For a few seconds I thought he must be someone I knew and that the words I couldn’t hear were directed at me. Then I realized that his eyes were fixed on a fresh grave; one where the headstone had not yet been erected. Without speaking I sat beside him.

He turned his face with its faded blue eyes under creased lids towards me. ‘Just because we can’t see someone it doesn’t mean they’re not here,’ he said.

‘No,’ I replied, thinking of the many times I had believed that.

I felt the warmth of Jim’s arm slide around my shoulders as I looked at that other grave, on which the writing on the headstone had only spread to two lines: ‘Laura East, loving wife and mother’, and the date she had died. A vase, from which the water had long since evaporated, stood in the centre. The brittle brown stalks of the spray of baby’s breath and freesias, the last flowers I had placed there, seemed to reproach me for my long absence. I knelt beside it and stroked the cool purple-streaked stems of the gladioli before laying them on the grave. ‘I searched for her for so long,’ I said. ‘Every day I would wait for her to come back but she never did. Sometimes I saw her in the street, just a glimpse of long fair hair, a curve of a cheek, or a brightly coloured skirt swirling in the breeze. But when I called her name the face turned to me was never hers.’

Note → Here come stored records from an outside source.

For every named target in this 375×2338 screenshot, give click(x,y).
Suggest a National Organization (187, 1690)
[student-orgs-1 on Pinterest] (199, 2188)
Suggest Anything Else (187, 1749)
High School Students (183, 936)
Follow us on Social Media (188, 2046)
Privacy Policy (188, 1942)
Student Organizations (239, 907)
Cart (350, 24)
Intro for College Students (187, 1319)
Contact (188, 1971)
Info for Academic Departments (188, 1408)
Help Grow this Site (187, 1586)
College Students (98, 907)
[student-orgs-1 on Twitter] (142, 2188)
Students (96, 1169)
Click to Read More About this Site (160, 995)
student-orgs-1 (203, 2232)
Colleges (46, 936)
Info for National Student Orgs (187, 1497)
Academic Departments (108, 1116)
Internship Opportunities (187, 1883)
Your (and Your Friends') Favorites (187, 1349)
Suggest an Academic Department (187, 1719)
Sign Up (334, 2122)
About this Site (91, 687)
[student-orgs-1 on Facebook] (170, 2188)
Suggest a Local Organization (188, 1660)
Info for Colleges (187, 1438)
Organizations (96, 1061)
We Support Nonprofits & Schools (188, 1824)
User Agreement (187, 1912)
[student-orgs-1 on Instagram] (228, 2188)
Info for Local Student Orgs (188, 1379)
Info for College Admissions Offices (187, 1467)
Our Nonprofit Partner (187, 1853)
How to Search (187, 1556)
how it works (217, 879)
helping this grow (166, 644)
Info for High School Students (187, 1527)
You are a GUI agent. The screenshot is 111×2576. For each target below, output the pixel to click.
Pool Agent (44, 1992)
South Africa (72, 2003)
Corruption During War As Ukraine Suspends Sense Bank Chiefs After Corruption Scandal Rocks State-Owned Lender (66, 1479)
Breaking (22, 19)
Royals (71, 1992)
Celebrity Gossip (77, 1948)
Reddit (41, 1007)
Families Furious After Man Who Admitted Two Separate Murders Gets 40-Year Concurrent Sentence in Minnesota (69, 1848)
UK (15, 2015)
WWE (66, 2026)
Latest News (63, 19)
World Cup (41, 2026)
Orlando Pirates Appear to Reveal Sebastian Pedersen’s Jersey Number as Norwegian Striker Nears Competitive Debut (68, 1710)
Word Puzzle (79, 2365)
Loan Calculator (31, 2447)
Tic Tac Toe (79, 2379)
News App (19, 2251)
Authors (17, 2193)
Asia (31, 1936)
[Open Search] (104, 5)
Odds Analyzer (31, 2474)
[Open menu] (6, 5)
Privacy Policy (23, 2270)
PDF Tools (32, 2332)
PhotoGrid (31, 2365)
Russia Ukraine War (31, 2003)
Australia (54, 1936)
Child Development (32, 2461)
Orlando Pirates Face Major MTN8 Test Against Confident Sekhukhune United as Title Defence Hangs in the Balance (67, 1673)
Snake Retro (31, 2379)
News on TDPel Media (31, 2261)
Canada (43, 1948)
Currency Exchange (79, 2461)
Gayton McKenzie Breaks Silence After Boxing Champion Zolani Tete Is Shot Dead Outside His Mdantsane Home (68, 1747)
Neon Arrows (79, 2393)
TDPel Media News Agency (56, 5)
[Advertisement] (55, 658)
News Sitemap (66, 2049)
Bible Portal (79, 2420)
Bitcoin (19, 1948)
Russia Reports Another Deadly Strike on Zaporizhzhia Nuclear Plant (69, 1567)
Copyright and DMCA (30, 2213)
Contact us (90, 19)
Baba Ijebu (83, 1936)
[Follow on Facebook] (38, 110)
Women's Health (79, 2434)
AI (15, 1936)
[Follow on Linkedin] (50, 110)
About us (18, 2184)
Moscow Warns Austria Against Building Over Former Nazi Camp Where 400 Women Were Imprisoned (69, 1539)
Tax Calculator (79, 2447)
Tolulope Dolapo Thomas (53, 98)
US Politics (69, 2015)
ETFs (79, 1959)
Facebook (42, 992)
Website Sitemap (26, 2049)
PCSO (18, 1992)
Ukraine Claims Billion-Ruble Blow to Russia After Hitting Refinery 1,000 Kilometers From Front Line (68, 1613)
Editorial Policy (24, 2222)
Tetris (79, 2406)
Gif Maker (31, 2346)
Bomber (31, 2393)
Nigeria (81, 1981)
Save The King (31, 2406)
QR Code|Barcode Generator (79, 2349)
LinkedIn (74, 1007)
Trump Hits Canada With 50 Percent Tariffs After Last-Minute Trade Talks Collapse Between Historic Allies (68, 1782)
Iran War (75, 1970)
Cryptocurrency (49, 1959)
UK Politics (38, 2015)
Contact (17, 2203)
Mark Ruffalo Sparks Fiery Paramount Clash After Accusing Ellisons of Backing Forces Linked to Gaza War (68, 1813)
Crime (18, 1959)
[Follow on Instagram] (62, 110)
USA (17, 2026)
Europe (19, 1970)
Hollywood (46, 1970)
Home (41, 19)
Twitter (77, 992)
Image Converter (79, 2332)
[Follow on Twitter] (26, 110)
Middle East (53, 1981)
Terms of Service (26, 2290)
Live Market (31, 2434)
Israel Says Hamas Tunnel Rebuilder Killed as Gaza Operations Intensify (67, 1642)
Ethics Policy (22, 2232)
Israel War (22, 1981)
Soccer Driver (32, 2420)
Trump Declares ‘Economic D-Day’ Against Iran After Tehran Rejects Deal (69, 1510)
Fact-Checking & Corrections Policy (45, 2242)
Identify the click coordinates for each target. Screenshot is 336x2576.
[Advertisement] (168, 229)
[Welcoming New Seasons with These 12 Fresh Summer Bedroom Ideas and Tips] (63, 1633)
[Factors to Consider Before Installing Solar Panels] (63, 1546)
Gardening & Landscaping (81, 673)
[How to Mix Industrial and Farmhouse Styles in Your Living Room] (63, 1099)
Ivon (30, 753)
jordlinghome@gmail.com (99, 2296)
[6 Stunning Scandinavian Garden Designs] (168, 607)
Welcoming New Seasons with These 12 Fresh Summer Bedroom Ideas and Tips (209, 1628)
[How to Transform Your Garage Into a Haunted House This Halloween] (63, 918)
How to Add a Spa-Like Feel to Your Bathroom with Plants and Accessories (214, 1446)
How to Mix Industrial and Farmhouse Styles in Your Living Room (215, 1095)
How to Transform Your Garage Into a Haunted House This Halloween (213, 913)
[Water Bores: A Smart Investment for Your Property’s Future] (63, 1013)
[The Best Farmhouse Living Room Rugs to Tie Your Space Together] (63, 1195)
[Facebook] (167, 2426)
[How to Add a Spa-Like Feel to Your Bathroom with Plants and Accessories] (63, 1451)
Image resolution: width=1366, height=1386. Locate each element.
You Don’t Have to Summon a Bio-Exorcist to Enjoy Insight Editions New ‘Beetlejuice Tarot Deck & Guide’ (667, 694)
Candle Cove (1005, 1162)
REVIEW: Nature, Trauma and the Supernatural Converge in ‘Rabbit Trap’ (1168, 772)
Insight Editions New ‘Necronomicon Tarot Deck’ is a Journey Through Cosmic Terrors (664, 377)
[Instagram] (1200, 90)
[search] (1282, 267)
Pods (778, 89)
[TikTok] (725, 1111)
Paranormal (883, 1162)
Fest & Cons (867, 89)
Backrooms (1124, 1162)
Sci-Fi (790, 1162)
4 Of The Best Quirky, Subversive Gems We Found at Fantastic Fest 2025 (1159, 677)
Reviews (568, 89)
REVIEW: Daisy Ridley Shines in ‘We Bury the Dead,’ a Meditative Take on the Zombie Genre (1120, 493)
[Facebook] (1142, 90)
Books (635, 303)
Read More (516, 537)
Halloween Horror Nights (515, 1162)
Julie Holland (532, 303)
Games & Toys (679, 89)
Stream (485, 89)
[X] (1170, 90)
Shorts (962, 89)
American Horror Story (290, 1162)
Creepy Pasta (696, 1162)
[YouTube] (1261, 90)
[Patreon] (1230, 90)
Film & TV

And again I felt the loneliness of abandonment I had known so very long ago.

I saw out of the corner of my eye the tears on the old man’s face as he talked to his wife. Then a faint smile lifted the corners of his mouth – a memory of the good times had consoled him. As if he had sensed my thoughts, I heard Jim murmur in my ear, ‘Sally, just keep remembering the good times,’ and I smiled up at him with gratitude, for it was thanks to him that I was now able to.

That last time, four years earlier, when I had knelt silently by the grave, the ghost of my childhood had wrapped icy fingers around mine and led me back to a place I wanted to forget – a place where my mother ignored me for days at a time and I was Daddy’s special little girl.

That day I had been unable to separate the good memories from the bad. However hard I tried to see a happy picture in my mind, it was obscured by a sad one. But over the days, weeks and months since then I had learnt how to put the good ones in front.

I sat beside the grave, told her silently that I still missed her, but unlike the old man, I knew she was really gone. The air chilled as the sun faded from the sky and Jim pulled me gently to my feet. ‘Let’s go home, Sally,’ he said. Together we walked back past the pond where, with their heads tucked under their wings, the ducks had turned into floating silken cushions, along the moss-covered paths until we reached the iron gates of the entrance. Still with Jim’s arm around my shoulders, we walked out through them into the noise of traffic.